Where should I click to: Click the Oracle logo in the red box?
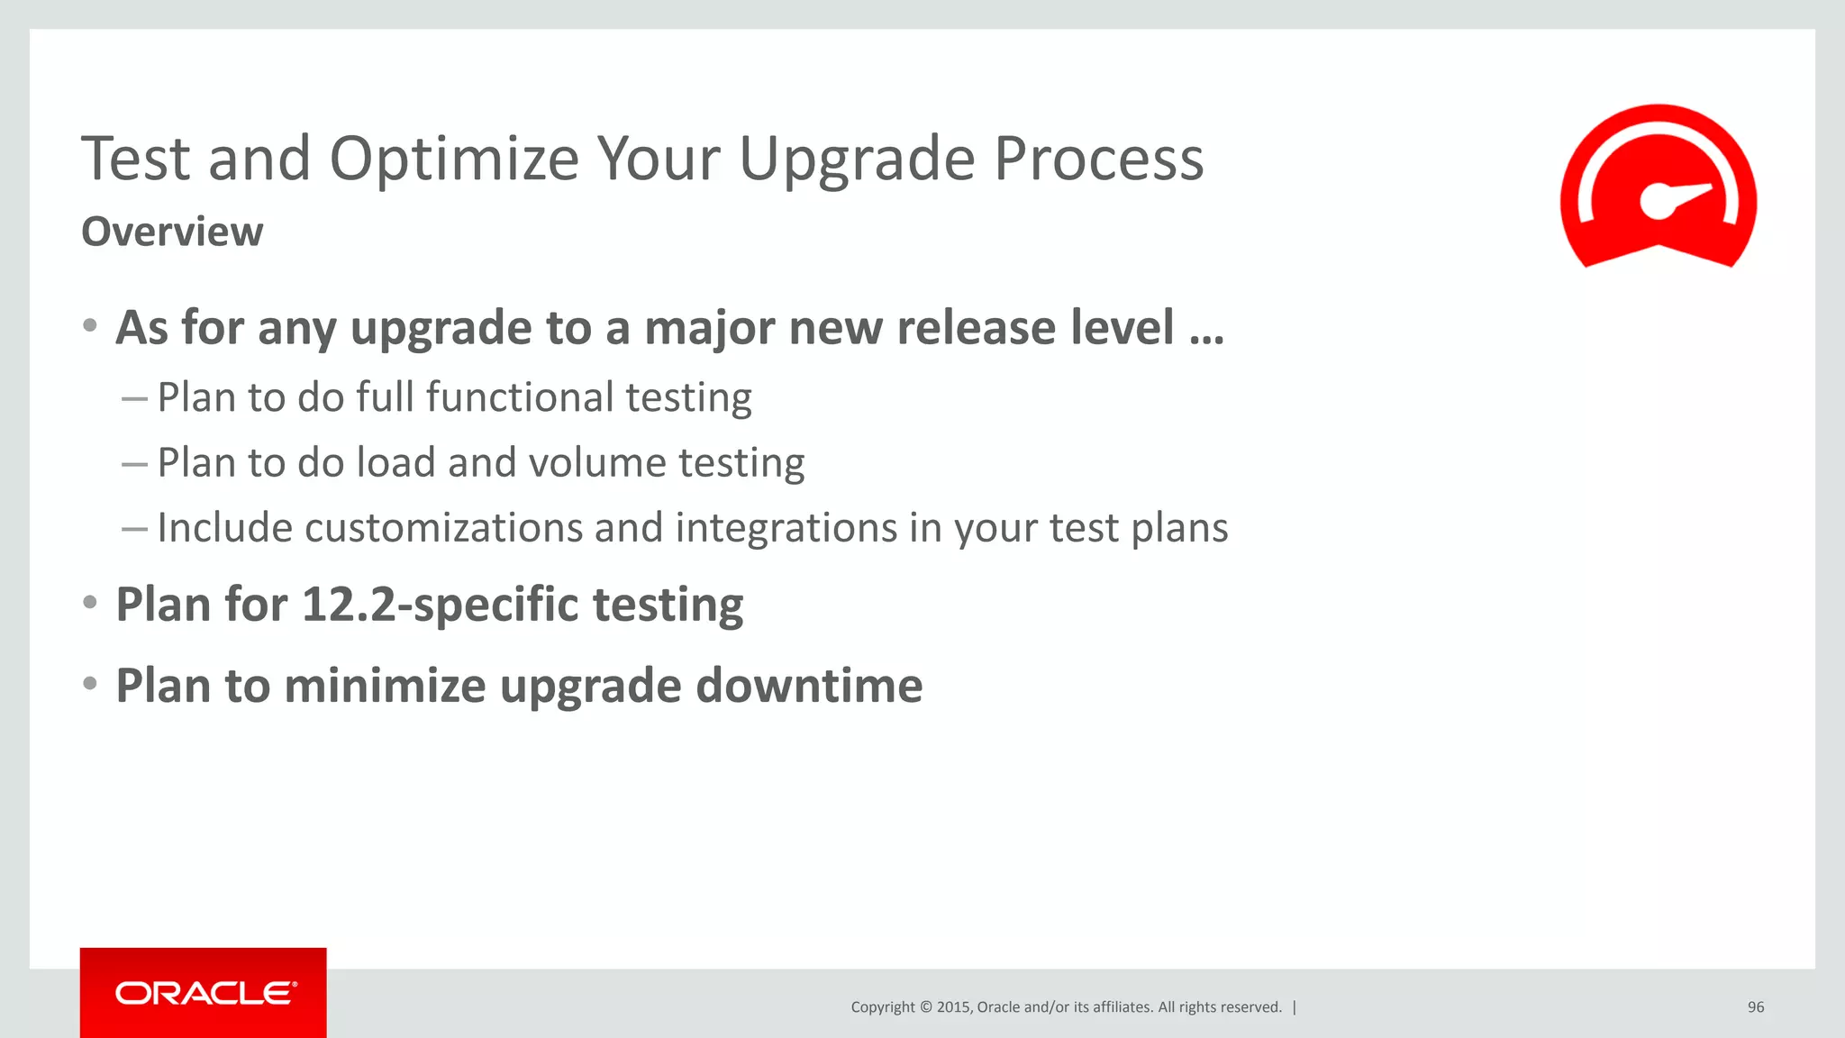click(204, 993)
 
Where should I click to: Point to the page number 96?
click(1755, 1007)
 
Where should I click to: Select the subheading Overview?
click(172, 232)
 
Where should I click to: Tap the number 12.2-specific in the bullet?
click(441, 605)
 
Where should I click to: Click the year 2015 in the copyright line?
click(953, 1007)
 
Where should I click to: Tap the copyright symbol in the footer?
click(924, 1007)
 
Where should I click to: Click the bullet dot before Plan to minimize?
click(89, 684)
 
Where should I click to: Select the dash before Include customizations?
click(134, 529)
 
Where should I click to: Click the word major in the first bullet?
click(709, 328)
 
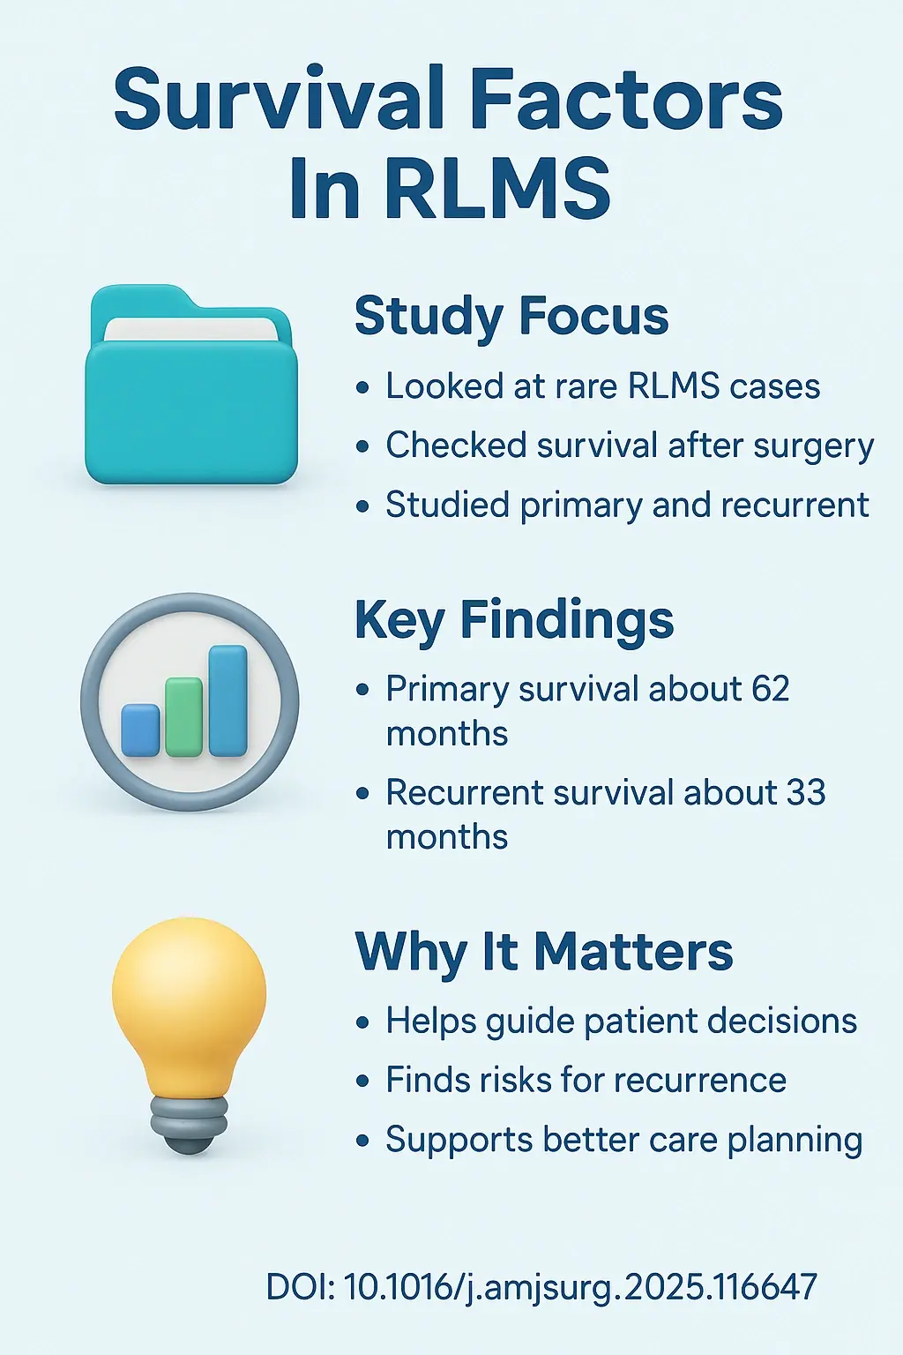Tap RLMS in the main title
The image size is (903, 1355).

* [Your objective] Pull out every line of the data above that contains the string "copyright". Case counts.

* [Task solution]
Where should I click to: Click the year 2015 in the copyright line?
Where should I click to: Tap the copyright symbol in the footer?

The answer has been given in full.